Такие грудные прописные истины
Учиться в этой школе начинают не с первого, а с пятого класса. Иногда по индивидуальной программе обучения, чтобы «догнать» свой класс, иногда по общей. Преподавателям порой приходится начинать с нуля — учить человека читать и писать. А ведь учатся здесь взрослые. Просто школьные прописные истины так поздно приходят в их жизнь.
В вечерней школе четвертой колонии общего режима обучаются чуть более 200 учащихся. Самая большая наполняемость — в старших, 10-11, классах, но по меркам общеобразовательных школ и старшеклассников мало — максимум 20 человек в классе. Как и в городских школах, здесь учатся в две смены — кто-то с утра, кто-то после обеда, только после уроков из школы не уйдешь и не убежишь. Территория свободы ограничена.
А время словно остановилось. Как в послереволюционные и послевоенные годы, ученикам приходится писать между строк старых газет, на разрезанных половинках тетрадей, экономить каждый листочек бумаги.

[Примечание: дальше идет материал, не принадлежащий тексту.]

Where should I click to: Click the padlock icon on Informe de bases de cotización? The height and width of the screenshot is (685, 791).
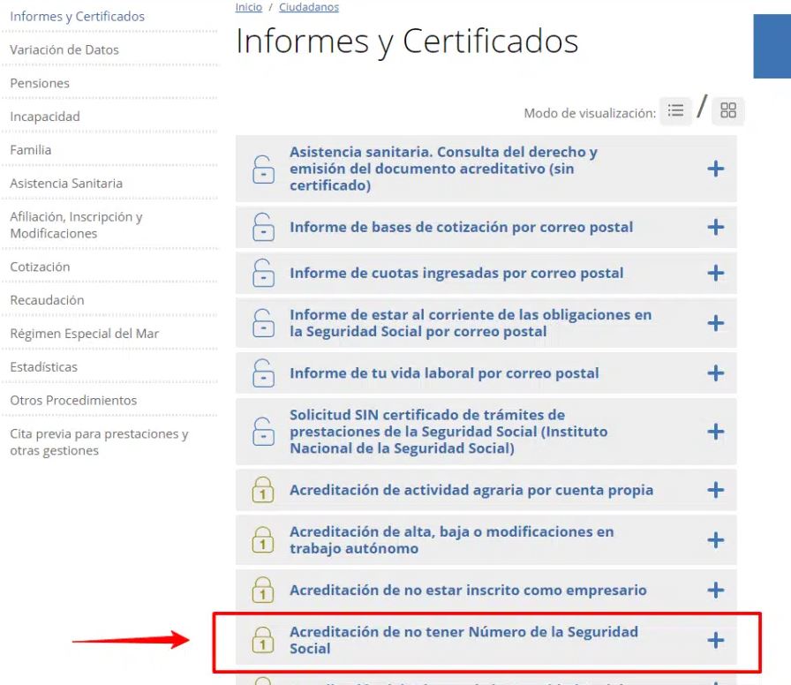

По словам директора Элеоноры Головановой, затраты на покупку школой учебных материалов, школьных и письменных принадлежностей уже не финансируются несколько лет. Тетради и шариковые ручки ученикам часто покупают сами учителя на обычную учительскую зарплату. В какую сумму это может выливаться ежемесячно — родители знают. Несколько лет, отстаивая существование школы, учителя практически работали в подполье. Кому-то показалось, что вечерние школы уже не нужны, и их стали закрывать. Конечно, не хотелось на исходе XX века признавать тот факт, что в России есть неграмотность, есть молодежь, которая не умеет ни читать, ни писать, которая по разным причинам прошла только половину, а то и четверть, курса общеобразовательной средней школы.
По-прежнему в колонии учат «детей» по старым, списанным учебникам и атласам. Их жертвуют библиотеки общеобразовательных школ. За изменением курса школьных программ здесь не успевают. Новые учебники просто не купить. Колонии средств только-только хватает на пропитание. А спонсоры, услышав слово «колония», с презрением отворачиваются — нашли, мол, для кого деньги просить. Для детского дома мы, может быть, и выделили бы…
К печатному слову здесь относятся трепетно. Тоска ли это по утраченной свободе (пусть даже свободе печати), стремление прочитать нечитанное или просто убить бесконечное время — никто не сформулирует точный ответ. Здесь перечитывают даже подшивки старых газет. Свежая пресса доходит редко и в ограниченном количестве. Сегодняшняя новость остается новостью еще много дней.
Остановившееся время замыкает круг жизни, лишенной свободы.